▶ [Work instructions] The listing below should be written out exactly; please include all of it.

━━━

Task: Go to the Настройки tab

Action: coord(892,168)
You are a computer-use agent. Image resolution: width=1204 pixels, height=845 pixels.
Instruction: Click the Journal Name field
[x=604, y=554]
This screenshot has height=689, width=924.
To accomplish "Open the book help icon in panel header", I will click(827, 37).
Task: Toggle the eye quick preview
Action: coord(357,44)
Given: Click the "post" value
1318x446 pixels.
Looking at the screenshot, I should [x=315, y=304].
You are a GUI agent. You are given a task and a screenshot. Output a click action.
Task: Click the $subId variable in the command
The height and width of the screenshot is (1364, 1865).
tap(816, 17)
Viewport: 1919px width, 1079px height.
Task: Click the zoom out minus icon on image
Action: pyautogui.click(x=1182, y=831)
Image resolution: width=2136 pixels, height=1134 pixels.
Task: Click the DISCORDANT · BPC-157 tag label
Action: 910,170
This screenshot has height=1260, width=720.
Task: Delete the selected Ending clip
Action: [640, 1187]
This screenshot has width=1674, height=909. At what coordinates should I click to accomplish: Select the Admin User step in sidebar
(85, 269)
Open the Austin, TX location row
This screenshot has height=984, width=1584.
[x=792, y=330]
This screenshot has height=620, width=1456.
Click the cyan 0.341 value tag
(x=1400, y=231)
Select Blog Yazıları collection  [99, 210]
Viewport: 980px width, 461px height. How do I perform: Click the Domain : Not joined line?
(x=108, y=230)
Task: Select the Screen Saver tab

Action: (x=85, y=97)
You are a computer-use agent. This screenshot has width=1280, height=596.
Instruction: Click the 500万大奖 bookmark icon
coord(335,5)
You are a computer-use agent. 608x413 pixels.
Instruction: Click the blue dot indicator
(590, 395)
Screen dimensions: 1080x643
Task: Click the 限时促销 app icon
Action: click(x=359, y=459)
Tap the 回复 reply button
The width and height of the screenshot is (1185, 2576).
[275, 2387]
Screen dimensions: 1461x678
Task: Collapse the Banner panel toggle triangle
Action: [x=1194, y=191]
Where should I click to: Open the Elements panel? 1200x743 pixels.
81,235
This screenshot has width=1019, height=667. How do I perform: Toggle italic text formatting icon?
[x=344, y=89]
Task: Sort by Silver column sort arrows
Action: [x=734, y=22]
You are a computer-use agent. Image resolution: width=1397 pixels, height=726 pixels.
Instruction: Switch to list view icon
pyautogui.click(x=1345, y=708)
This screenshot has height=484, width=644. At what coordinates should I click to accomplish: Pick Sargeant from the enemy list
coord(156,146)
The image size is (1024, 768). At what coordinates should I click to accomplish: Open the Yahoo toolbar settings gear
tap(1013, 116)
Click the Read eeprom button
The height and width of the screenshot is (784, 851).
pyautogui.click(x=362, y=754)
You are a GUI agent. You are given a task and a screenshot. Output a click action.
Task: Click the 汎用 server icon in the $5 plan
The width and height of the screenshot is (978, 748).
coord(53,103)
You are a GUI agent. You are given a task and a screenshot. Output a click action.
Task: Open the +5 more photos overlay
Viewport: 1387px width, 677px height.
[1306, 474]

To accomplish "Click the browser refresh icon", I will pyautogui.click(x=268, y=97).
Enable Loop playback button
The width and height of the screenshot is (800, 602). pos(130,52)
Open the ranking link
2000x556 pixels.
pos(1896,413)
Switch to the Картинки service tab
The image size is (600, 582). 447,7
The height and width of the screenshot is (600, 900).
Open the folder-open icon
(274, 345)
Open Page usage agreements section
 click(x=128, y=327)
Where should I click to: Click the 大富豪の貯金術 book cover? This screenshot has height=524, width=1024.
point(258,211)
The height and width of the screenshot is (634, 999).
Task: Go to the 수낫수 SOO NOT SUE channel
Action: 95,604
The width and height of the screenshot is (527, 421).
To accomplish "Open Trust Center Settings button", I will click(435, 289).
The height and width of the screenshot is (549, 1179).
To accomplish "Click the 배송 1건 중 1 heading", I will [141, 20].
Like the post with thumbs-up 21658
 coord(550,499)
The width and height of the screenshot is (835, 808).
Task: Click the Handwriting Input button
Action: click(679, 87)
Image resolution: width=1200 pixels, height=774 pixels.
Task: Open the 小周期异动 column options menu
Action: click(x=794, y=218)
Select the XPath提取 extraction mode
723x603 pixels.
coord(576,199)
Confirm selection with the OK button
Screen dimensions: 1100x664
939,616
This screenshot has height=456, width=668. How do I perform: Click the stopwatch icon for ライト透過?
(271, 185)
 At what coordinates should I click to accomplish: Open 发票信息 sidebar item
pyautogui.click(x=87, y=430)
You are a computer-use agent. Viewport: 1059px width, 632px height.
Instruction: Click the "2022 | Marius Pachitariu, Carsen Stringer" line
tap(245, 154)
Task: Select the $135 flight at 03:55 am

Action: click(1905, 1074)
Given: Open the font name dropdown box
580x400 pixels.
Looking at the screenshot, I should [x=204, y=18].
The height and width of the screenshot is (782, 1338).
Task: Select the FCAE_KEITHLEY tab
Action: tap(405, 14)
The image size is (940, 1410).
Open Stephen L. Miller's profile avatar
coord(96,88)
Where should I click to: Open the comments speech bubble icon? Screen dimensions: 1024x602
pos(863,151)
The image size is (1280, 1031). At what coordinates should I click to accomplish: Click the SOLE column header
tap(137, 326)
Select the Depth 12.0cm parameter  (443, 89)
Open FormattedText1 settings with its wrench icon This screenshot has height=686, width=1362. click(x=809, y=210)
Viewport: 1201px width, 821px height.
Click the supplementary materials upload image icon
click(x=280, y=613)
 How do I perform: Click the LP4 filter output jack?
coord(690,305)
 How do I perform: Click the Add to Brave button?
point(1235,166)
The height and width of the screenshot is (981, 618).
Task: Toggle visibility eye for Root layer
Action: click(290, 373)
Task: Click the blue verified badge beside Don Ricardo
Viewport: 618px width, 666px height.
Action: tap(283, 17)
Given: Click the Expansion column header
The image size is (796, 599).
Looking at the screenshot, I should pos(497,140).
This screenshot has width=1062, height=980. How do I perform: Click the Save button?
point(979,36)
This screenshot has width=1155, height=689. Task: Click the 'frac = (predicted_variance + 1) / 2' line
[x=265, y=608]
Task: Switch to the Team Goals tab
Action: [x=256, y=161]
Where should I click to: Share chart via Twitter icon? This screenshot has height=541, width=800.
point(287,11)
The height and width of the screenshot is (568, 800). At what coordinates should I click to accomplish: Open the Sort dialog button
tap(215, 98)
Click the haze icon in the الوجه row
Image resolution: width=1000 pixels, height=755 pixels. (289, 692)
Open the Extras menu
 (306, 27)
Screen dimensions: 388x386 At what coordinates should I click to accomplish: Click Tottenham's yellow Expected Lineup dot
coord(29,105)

━━━

▶ [Your solution]
Task: Go to the Настройки tab

Action: coord(892,168)
You are a computer-use agent. Image resolution: width=1204 pixels, height=845 pixels.
Instruction: Click the Journal Name field
[x=604, y=554]
This screenshot has height=689, width=924.
To accomplish "Open the book help icon in panel header", I will click(827, 37).
Task: Toggle the eye quick preview
Action: coord(357,44)
Given: Click the "post" value
1318x446 pixels.
Looking at the screenshot, I should [x=315, y=304].
You are a GUI agent. You are given a task and a screenshot. Output a click action.
Task: Click the $subId variable in the command
The height and width of the screenshot is (1364, 1865).
tap(816, 17)
Viewport: 1919px width, 1079px height.
Task: Click the zoom out minus icon on image
Action: pyautogui.click(x=1182, y=831)
Image resolution: width=2136 pixels, height=1134 pixels.
Task: Click the DISCORDANT · BPC-157 tag label
Action: 910,170
This screenshot has height=1260, width=720.
Task: Delete the selected Ending clip
Action: [640, 1187]
This screenshot has width=1674, height=909. At what coordinates should I click to accomplish: Select the Admin User step in sidebar
(85, 269)
Open the Austin, TX location row
This screenshot has height=984, width=1584.
[x=792, y=330]
This screenshot has height=620, width=1456.
Click the cyan 0.341 value tag
(x=1400, y=231)
Select Blog Yazıları collection  [99, 210]
Viewport: 980px width, 461px height. How do I perform: Click the Domain : Not joined line?
(x=108, y=230)
Task: Select the Screen Saver tab

Action: (x=85, y=97)
You are a computer-use agent. This screenshot has width=1280, height=596.
Instruction: Click the 500万大奖 bookmark icon
coord(335,5)
You are a computer-use agent. 608x413 pixels.
Instruction: Click the blue dot indicator
(590, 395)
Screen dimensions: 1080x643
Task: Click the 限时促销 app icon
Action: click(x=359, y=459)
Tap the 回复 reply button
The width and height of the screenshot is (1185, 2576).
[275, 2387]
Screen dimensions: 1461x678
Task: Collapse the Banner panel toggle triangle
Action: [x=1194, y=191]
Where should I click to: Open the Elements panel? 1200x743 pixels.
81,235
This screenshot has width=1019, height=667. How do I perform: Toggle italic text formatting icon?
[x=344, y=89]
Task: Sort by Silver column sort arrows
Action: [x=734, y=22]
You are a computer-use agent. Image resolution: width=1397 pixels, height=726 pixels.
Instruction: Switch to list view icon
pyautogui.click(x=1345, y=708)
This screenshot has height=484, width=644. At what coordinates should I click to accomplish: Pick Sargeant from the enemy list
coord(156,146)
The image size is (1024, 768). At what coordinates should I click to accomplish: Open the Yahoo toolbar settings gear
tap(1013, 116)
Click the Read eeprom button
The height and width of the screenshot is (784, 851).
pyautogui.click(x=362, y=754)
You are a GUI agent. You are given a task and a screenshot. Output a click action.
Task: Click the 汎用 server icon in the $5 plan
The width and height of the screenshot is (978, 748).
coord(53,103)
You are a GUI agent. You are given a task and a screenshot. Output a click action.
Task: Open the +5 more photos overlay
Viewport: 1387px width, 677px height.
[1306, 474]

To accomplish "Click the browser refresh icon", I will pyautogui.click(x=268, y=97).
Enable Loop playback button
The width and height of the screenshot is (800, 602). pos(130,52)
Open the ranking link
2000x556 pixels.
pos(1896,413)
Switch to the Картинки service tab
The image size is (600, 582). 447,7
The height and width of the screenshot is (600, 900).
Open the folder-open icon
(274, 345)
Open Page usage agreements section
 click(x=128, y=327)
Where should I click to: Click the 大富豪の貯金術 book cover? This screenshot has height=524, width=1024.
point(258,211)
The height and width of the screenshot is (634, 999).
Task: Go to the 수낫수 SOO NOT SUE channel
Action: 95,604
The width and height of the screenshot is (527, 421).
To accomplish "Open Trust Center Settings button", I will click(435, 289).
The height and width of the screenshot is (549, 1179).
To accomplish "Click the 배송 1건 중 1 heading", I will [141, 20].
Like the post with thumbs-up 21658
 coord(550,499)
The width and height of the screenshot is (835, 808).
Task: Click the Handwriting Input button
Action: click(679, 87)
Image resolution: width=1200 pixels, height=774 pixels.
Task: Open the 小周期异动 column options menu
Action: click(x=794, y=218)
Select the XPath提取 extraction mode
723x603 pixels.
coord(576,199)
Confirm selection with the OK button
Screen dimensions: 1100x664
939,616
This screenshot has height=456, width=668. How do I perform: Click the stopwatch icon for ライト透過?
(271, 185)
 At what coordinates should I click to accomplish: Open 发票信息 sidebar item
pyautogui.click(x=87, y=430)
You are a computer-use agent. Viewport: 1059px width, 632px height.
Instruction: Click the "2022 | Marius Pachitariu, Carsen Stringer" line
tap(245, 154)
Task: Select the $135 flight at 03:55 am

Action: click(1905, 1074)
Given: Open the font name dropdown box
580x400 pixels.
Looking at the screenshot, I should [x=204, y=18].
The height and width of the screenshot is (782, 1338).
Task: Select the FCAE_KEITHLEY tab
Action: tap(405, 14)
The image size is (940, 1410).
Open Stephen L. Miller's profile avatar
coord(96,88)
Where should I click to: Open the comments speech bubble icon? Screen dimensions: 1024x602
pos(863,151)
The image size is (1280, 1031). At what coordinates should I click to accomplish: Click the SOLE column header
tap(137, 326)
Select the Depth 12.0cm parameter  (443, 89)
Open FormattedText1 settings with its wrench icon This screenshot has height=686, width=1362. click(x=809, y=210)
Viewport: 1201px width, 821px height.
Click the supplementary materials upload image icon
click(x=280, y=613)
 How do I perform: Click the LP4 filter output jack?
coord(690,305)
 How do I perform: Click the Add to Brave button?
point(1235,166)
The height and width of the screenshot is (981, 618).
Task: Toggle visibility eye for Root layer
Action: click(290, 373)
Task: Click the blue verified badge beside Don Ricardo
Viewport: 618px width, 666px height.
Action: tap(283, 17)
Given: Click the Expansion column header
The image size is (796, 599).
Looking at the screenshot, I should pos(497,140).
This screenshot has width=1062, height=980. How do I perform: Click the Save button?
point(979,36)
This screenshot has width=1155, height=689. Task: Click the 'frac = (predicted_variance + 1) / 2' line
[x=265, y=608]
Task: Switch to the Team Goals tab
Action: [x=256, y=161]
Where should I click to: Share chart via Twitter icon? This screenshot has height=541, width=800.
point(287,11)
The height and width of the screenshot is (568, 800). At what coordinates should I click to accomplish: Open the Sort dialog button
tap(215, 98)
Click the haze icon in the الوجه row
Image resolution: width=1000 pixels, height=755 pixels. (289, 692)
Open the Extras menu
 (306, 27)
Screen dimensions: 388x386 At what coordinates should I click to accomplish: Click Tottenham's yellow Expected Lineup dot
coord(29,105)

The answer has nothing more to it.